> TASK ITEM: Whenever a line of the records below contains the word "entry", copy that line.

> Dataset excerpts:
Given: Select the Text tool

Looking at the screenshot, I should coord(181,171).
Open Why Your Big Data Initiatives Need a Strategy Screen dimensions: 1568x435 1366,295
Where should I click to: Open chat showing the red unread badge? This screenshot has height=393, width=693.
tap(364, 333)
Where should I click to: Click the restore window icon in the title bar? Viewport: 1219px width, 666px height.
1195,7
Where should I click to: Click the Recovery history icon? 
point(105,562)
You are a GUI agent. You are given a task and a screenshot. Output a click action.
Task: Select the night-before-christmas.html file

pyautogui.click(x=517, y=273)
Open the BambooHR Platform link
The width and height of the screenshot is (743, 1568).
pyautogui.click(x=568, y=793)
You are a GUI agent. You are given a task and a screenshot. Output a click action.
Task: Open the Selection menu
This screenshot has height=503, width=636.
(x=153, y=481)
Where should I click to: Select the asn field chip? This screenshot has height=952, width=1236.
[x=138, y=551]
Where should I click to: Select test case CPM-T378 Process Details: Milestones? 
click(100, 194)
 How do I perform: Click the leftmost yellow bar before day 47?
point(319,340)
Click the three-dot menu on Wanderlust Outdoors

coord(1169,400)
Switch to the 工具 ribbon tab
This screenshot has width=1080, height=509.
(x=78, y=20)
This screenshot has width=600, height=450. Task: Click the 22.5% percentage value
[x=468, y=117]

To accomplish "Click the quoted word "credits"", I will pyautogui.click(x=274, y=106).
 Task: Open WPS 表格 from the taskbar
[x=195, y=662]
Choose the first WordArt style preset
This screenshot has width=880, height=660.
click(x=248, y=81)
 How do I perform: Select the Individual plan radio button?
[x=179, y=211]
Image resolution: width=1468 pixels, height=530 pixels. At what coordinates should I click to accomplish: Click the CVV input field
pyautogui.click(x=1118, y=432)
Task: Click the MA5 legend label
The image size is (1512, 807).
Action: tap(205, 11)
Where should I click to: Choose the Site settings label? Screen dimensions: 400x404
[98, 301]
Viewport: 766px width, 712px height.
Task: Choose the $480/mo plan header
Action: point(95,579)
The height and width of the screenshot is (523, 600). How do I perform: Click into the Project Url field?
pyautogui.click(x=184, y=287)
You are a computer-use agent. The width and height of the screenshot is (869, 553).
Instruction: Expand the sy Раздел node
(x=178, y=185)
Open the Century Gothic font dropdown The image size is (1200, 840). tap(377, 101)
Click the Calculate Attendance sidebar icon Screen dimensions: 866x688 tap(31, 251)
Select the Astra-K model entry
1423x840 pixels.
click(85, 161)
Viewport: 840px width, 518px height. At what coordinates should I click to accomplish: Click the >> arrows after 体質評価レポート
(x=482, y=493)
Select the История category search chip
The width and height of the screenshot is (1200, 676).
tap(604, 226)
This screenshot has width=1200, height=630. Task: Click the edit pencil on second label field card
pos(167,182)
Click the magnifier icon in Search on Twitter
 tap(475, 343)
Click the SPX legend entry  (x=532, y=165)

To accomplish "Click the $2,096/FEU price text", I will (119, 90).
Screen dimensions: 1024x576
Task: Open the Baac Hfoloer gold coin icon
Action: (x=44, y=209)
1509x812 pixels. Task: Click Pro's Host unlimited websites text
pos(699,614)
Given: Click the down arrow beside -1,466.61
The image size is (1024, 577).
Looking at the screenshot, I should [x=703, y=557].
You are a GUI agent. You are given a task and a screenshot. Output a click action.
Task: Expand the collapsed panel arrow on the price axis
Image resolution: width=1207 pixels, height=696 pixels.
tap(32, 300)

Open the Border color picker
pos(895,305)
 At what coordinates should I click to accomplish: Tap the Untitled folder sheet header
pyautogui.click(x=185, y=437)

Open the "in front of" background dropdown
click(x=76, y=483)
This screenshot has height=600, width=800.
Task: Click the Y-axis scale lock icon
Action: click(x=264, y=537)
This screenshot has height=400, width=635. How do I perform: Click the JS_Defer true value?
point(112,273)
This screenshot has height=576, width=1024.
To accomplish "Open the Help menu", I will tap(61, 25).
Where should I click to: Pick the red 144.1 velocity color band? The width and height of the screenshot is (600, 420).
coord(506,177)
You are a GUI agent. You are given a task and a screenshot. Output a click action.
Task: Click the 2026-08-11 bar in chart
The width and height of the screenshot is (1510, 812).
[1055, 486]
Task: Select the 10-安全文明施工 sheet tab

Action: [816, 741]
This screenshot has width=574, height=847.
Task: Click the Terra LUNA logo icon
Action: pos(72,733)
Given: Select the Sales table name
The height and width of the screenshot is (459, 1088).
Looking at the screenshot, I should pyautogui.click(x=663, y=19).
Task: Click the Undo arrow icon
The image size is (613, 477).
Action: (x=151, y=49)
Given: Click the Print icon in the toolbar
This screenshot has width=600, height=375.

> EXPECTED ANSWER:
Select the Astra-K model entry
Click the SPX legend entry  (x=532, y=165)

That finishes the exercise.